On March 15, 2015 the Company entered into a consulting contract with Adamas Fund, LLC (AFL), a Chicago based investment banking group providing for the issuance of a Regulation 144A bond offering that will be sold to QIBs (qualified institutional buyers) with a minimum raise of $5,000,000 USD on a best efforts basis. The bond will be sold by several broker dealers globally and will be used in the implementation of ABCO’s future growth plans and for future acquisitions. The ABCO bond will not require interest payments for years 1-3 and a low annual coupon rate of 6.5% for years 4-10 with a 10 year maturity date. The bond may be convertible into common stock under certain circumstances. Rule 144A Securities Act of 1933 provides an exemption from the registration requirements of the Securities Act of 1933 for certain private transactions of minimum $100,000 units of restricted securities to qualified investors which generally are large institutional investors that own at least $100 million in investable assets. AFL will receive an aggregate advisory fee of $130,000 in connection with the issuance of the bonds. The first $75,000 has been be paid by the issuance of 375,000 shares of registered common stock on or about November 19, 2015. The remaining $55,000 has been paid with $20,000 in cash, $1,000 which was paid in this reporting period and $19,000 paid April 7, 2016. The balance will be paid in cash or common stock at the Company’s option upon receipt of funds from the bonds.
10
Note 10 Income Tax
The company has net operating loss carryforwards as of March 31, 2016 totaling approximately $2,194,528. A deferred tax benefit of approximately $746,000 has been offset by a valuation allowance of the same amount as its realization is not assured.
Note 11 Subsequent Events
During the period from April 1, 2016 through May 20, 2016, Company issued 765,033 shares of common stock and received or credited gross proceeds of $72,877. The expenses of offering totaled $47,037. The net proceeds were used for working capital, corporate expenses, legal fees and public company expenses.

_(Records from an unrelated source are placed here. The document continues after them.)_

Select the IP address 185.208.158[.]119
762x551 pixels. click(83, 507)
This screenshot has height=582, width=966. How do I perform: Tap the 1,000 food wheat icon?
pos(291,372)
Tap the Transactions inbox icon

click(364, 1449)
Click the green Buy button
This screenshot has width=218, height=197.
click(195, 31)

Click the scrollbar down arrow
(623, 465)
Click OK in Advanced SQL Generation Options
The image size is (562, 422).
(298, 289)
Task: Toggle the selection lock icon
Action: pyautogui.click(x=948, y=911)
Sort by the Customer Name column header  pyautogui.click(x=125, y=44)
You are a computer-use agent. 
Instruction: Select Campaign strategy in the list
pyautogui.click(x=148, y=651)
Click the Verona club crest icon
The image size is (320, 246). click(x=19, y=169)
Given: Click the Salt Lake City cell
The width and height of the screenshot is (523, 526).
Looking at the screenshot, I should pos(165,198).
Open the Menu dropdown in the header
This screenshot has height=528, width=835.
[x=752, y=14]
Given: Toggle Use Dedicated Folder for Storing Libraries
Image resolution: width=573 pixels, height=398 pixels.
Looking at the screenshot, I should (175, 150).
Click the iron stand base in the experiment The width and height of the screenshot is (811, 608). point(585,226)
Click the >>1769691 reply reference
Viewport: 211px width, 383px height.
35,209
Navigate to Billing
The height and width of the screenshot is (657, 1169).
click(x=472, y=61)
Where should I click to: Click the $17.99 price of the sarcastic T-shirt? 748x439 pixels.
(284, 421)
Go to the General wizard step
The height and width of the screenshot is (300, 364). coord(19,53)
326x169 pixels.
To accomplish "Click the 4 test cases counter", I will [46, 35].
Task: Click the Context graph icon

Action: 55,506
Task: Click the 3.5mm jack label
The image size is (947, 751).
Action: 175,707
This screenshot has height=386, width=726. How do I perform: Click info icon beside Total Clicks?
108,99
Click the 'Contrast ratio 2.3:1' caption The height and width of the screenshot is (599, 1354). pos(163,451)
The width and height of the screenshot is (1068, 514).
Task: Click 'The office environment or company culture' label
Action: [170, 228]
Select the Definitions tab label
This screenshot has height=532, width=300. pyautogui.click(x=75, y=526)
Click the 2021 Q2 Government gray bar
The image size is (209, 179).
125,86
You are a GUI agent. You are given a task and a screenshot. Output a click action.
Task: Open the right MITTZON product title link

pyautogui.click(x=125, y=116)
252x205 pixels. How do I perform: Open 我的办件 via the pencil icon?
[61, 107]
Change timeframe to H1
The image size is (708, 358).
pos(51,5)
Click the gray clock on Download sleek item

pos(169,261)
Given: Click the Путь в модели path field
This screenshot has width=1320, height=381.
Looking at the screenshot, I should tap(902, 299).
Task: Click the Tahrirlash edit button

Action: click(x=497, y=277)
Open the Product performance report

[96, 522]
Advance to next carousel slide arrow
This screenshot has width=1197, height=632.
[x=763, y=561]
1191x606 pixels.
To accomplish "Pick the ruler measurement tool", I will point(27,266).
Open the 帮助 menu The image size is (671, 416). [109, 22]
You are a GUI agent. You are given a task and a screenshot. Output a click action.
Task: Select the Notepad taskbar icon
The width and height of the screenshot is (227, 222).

On November 6, 2015, the Securities and Exchange Commission declared effective the Company’s registration statement on Form S-1, relating to the sale of up to 33,600,856 shares of common stock, of which the Company is selling 10,000,000 new shares. Certain selling shareholders will be offering for sale up to 23,600,856 shares owned by them. The Company will only receive proceeds from the sale of the 10,000,000 new shares. If all of these shares are sold in this offering, the gross proceeds to the Company will be $4,200,000. The Company will not receive any proceeds from the sale of the shares offered by the selling shareholders.
On April 1, 2016, the Company issued a two year $55,000 convertible promissory note to Essex Global Investment Corp. (“Essex”) which bears interest at the rate of 10% per annum on the principal sum of the outstanding (“Essex Note”). The Company received net proceeds of $50,000 after deductions for expenses, from the Essex Note. The Essex Note is convertible at any time after the six (6) month anniversary of the Note into shares of common stock at a conversion price equal to 55% of the lowest trade price in the 20 trading days previous to the conversion date.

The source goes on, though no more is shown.